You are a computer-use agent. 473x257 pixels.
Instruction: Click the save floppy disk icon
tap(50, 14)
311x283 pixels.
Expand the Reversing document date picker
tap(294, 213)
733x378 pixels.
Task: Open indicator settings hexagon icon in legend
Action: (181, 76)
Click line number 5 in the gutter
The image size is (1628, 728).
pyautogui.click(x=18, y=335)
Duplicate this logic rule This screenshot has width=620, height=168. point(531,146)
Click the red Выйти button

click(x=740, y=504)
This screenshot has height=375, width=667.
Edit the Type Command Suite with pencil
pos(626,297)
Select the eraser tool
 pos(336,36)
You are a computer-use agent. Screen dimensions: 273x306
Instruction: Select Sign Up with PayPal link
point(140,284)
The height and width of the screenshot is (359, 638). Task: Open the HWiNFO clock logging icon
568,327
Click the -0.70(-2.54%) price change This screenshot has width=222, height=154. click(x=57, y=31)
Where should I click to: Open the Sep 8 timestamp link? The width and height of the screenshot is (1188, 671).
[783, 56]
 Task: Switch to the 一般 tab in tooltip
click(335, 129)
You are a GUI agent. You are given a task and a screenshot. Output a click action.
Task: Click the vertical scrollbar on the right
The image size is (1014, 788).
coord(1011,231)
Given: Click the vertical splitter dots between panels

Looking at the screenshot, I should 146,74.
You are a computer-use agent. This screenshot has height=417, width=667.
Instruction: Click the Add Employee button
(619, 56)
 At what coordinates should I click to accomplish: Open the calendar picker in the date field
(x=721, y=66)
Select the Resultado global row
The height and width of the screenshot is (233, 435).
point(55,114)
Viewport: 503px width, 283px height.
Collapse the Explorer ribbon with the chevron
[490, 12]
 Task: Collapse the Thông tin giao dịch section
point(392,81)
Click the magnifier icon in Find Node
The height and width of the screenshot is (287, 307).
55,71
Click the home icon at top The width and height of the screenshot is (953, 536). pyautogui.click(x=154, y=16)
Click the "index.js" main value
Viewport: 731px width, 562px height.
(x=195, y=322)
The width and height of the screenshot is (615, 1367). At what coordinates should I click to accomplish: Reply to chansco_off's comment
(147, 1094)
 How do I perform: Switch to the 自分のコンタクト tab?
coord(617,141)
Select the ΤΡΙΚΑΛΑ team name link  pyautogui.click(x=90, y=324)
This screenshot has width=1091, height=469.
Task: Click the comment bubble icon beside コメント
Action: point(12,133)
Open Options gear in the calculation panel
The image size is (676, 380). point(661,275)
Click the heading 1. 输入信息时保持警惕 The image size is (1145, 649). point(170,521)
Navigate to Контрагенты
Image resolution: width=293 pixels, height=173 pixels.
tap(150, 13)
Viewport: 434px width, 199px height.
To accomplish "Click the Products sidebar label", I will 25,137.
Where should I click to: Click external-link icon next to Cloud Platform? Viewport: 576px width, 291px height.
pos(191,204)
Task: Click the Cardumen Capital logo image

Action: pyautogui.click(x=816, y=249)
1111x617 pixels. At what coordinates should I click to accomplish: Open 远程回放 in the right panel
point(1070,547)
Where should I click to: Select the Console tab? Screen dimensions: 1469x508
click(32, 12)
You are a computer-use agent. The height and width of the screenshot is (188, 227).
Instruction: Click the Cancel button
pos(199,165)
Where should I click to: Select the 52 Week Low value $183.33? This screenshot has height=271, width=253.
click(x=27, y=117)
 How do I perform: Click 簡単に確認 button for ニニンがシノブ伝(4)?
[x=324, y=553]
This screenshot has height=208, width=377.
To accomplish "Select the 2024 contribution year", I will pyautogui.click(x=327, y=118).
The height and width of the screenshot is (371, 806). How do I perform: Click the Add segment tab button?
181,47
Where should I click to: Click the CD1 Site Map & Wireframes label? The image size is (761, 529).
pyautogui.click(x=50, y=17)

◆ WORK REQUIRED
Copy out all of the items above, character for character, keeping every line in its original order.

◆ WRITTEN REPLY
You are a computer-use agent. 473x257 pixels.
Instruction: Click the save floppy disk icon
tap(50, 14)
311x283 pixels.
Expand the Reversing document date picker
tap(294, 213)
733x378 pixels.
Task: Open indicator settings hexagon icon in legend
Action: (181, 76)
Click line number 5 in the gutter
The image size is (1628, 728).
pyautogui.click(x=18, y=335)
Duplicate this logic rule This screenshot has width=620, height=168. point(531,146)
Click the red Выйти button

click(x=740, y=504)
This screenshot has height=375, width=667.
Edit the Type Command Suite with pencil
pos(626,297)
Select the eraser tool
 pos(336,36)
You are a computer-use agent. Screen dimensions: 273x306
Instruction: Select Sign Up with PayPal link
point(140,284)
The height and width of the screenshot is (359, 638). Task: Open the HWiNFO clock logging icon
568,327
Click the -0.70(-2.54%) price change This screenshot has width=222, height=154. click(x=57, y=31)
Where should I click to: Open the Sep 8 timestamp link? The width and height of the screenshot is (1188, 671).
[783, 56]
 Task: Switch to the 一般 tab in tooltip
click(335, 129)
You are a GUI agent. You are given a task and a screenshot. Output a click action.
Task: Click the vertical scrollbar on the right
The image size is (1014, 788).
coord(1011,231)
Given: Click the vertical splitter dots between panels

Looking at the screenshot, I should 146,74.
You are a computer-use agent. This screenshot has height=417, width=667.
Instruction: Click the Add Employee button
(619, 56)
 At what coordinates should I click to accomplish: Open the calendar picker in the date field
(x=721, y=66)
Select the Resultado global row
The height and width of the screenshot is (233, 435).
point(55,114)
Viewport: 503px width, 283px height.
Collapse the Explorer ribbon with the chevron
[490, 12]
 Task: Collapse the Thông tin giao dịch section
point(392,81)
Click the magnifier icon in Find Node
The height and width of the screenshot is (287, 307).
55,71
Click the home icon at top The width and height of the screenshot is (953, 536). pyautogui.click(x=154, y=16)
Click the "index.js" main value
Viewport: 731px width, 562px height.
(x=195, y=322)
The width and height of the screenshot is (615, 1367). At what coordinates should I click to accomplish: Reply to chansco_off's comment
(147, 1094)
 How do I perform: Switch to the 自分のコンタクト tab?
coord(617,141)
Select the ΤΡΙΚΑΛΑ team name link  pyautogui.click(x=90, y=324)
This screenshot has width=1091, height=469.
Task: Click the comment bubble icon beside コメント
Action: point(12,133)
Open Options gear in the calculation panel
The image size is (676, 380). point(661,275)
Click the heading 1. 输入信息时保持警惕 The image size is (1145, 649). point(170,521)
Navigate to Контрагенты
Image resolution: width=293 pixels, height=173 pixels.
tap(150, 13)
Viewport: 434px width, 199px height.
To accomplish "Click the Products sidebar label", I will 25,137.
Where should I click to: Click external-link icon next to Cloud Platform? Viewport: 576px width, 291px height.
pos(191,204)
Task: Click the Cardumen Capital logo image

Action: pyautogui.click(x=816, y=249)
1111x617 pixels. At what coordinates should I click to accomplish: Open 远程回放 in the right panel
point(1070,547)
Where should I click to: Select the Console tab? Screen dimensions: 1469x508
click(32, 12)
You are a computer-use agent. The height and width of the screenshot is (188, 227).
Instruction: Click the Cancel button
pos(199,165)
Where should I click to: Select the 52 Week Low value $183.33? This screenshot has height=271, width=253.
click(x=27, y=117)
 How do I perform: Click 簡単に確認 button for ニニンがシノブ伝(4)?
[x=324, y=553]
This screenshot has height=208, width=377.
To accomplish "Select the 2024 contribution year", I will pyautogui.click(x=327, y=118).
The height and width of the screenshot is (371, 806). How do I perform: Click the Add segment tab button?
181,47
Where should I click to: Click the CD1 Site Map & Wireframes label? The image size is (761, 529).
pyautogui.click(x=50, y=17)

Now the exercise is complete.